Donald representa bastardamente todos os trabalhadores que devem imitar sua submissão, porque eles tampouco teriam colaborado na edificação deste mundo material. O pato não é a fantasia mas a fantasmagoria de que falava Marx: por detrás do “trabalho” de Donald é impossível que aflorem as bases que desdizem a mitologia laboral dos proprietários, isto é, a divisão entre o valor da força de trabalho e o trabalho criador de valores.
O que se depreende dessa arenga ressentida? Para dizer sinteticamente, um profundo desapontamento, quase uma raiva, por Donald não ser comunista. Se o fosse, denunciaria à classe proletária sua condição de sujeitos explorados, e assim cumpriria sua função pedagógica. Eis em última instância, em caricatura viva, onde nos leva a pedagogização do desenho animado.
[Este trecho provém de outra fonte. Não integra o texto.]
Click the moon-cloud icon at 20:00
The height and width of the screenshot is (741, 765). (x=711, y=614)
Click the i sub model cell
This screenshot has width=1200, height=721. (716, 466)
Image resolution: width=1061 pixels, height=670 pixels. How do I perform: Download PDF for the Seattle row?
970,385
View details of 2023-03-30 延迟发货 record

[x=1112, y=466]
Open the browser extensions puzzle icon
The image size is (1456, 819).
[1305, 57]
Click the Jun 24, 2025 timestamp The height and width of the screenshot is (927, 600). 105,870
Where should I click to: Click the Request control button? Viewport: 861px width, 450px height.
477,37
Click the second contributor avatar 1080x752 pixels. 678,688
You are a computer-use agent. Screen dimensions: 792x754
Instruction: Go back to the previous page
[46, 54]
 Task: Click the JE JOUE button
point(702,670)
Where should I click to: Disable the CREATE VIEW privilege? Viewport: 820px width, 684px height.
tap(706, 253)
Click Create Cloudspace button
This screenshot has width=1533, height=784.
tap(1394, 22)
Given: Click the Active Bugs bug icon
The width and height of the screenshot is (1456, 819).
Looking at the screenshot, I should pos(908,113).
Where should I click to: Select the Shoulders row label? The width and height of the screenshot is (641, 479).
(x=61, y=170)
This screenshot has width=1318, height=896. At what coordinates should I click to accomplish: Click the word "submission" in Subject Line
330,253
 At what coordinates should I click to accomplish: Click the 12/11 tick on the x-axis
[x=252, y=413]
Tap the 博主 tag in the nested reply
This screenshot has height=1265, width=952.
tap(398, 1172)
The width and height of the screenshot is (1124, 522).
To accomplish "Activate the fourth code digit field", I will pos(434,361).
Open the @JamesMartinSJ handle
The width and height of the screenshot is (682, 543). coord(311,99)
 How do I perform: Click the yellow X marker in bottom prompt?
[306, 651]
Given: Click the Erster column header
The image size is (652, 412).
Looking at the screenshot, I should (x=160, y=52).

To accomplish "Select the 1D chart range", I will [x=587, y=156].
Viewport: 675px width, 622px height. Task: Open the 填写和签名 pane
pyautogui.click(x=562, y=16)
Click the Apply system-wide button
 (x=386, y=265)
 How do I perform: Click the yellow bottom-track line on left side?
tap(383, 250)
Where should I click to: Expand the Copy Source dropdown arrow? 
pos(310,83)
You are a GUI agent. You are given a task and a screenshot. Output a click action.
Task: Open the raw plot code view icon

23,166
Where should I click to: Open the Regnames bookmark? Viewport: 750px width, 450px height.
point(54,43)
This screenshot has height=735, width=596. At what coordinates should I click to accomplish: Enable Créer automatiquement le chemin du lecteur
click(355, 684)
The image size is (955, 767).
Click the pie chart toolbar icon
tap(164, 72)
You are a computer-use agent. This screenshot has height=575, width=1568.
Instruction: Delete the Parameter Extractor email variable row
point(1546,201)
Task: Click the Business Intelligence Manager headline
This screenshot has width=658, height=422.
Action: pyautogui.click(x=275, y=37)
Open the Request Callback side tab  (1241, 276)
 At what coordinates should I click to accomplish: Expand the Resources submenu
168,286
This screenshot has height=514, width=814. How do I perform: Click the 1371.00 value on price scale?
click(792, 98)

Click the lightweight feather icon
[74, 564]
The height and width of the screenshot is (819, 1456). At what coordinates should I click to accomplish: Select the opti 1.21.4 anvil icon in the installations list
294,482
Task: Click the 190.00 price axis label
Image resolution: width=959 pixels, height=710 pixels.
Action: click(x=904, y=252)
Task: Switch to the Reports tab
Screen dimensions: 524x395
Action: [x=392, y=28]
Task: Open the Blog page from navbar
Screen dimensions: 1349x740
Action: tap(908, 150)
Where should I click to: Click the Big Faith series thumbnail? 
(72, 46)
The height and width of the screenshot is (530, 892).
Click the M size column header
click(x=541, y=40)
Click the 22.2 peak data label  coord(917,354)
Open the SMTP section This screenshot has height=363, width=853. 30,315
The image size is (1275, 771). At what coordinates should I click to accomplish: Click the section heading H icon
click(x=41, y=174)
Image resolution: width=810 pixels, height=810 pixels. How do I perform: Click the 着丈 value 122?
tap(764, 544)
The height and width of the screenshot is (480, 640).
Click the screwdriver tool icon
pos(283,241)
Mas, entre marxistas, nem todas as análises se pautaram nessa vulgaridade. Walter Benjamin, no célebre ensaio de 1935 sobre a obra de arte e sua reprodutibilidade técnica, argumenta que “os procedimentos da câmara correspondem aos procedimentos graças aos quais a percepção coletiva do público se apropria dos modos de percepção individual do psicótico ou do sonhador”. O cinema, assim, coletiviza o sonho, e o faz menos por trazer à tela o mundo onírico (como fez Buñuel em Um Cão Andaluz) do que por extrair suas criações do imaginário coletivo. Para Benjamin, Mickey Mouse é o exemplo por excelência de personagem extraída do sonho coletivo. Mickey amortece as tensões produzidas pela tecnização da sociedade, produzindo uma hilaridade coletiva que oferece uma catarse que permite a eclosão saudável de psicoses de massa. Mickey e Chaplin –não só eles, mas principalmente eles – corroboram a função social que Benjamin considerava a mais importante do cinema: “criar um equilíbrio entre o homem e o aparelho”. Em outro ensaio, “Experiência e pobreza”, Benjamin continua a considerar Mickey sob a ótica de agente catártico, mas noutra linha argumentativa: toma o camundongo da Disney como uma resposta ao declínio da experiência na sociedade industrial. Sob os olhos de pessoas que levam uma vida desencantada e monótona, Mickey produz “milagres” que zombam da técnica em alguns momentos e, em outros, propõe uma harmonização entre ela e a natureza, entre o primitivismo e o conforto: Mickey é uma existência que se basta a si mesma, para quem a unidade é possível e a vida é simples.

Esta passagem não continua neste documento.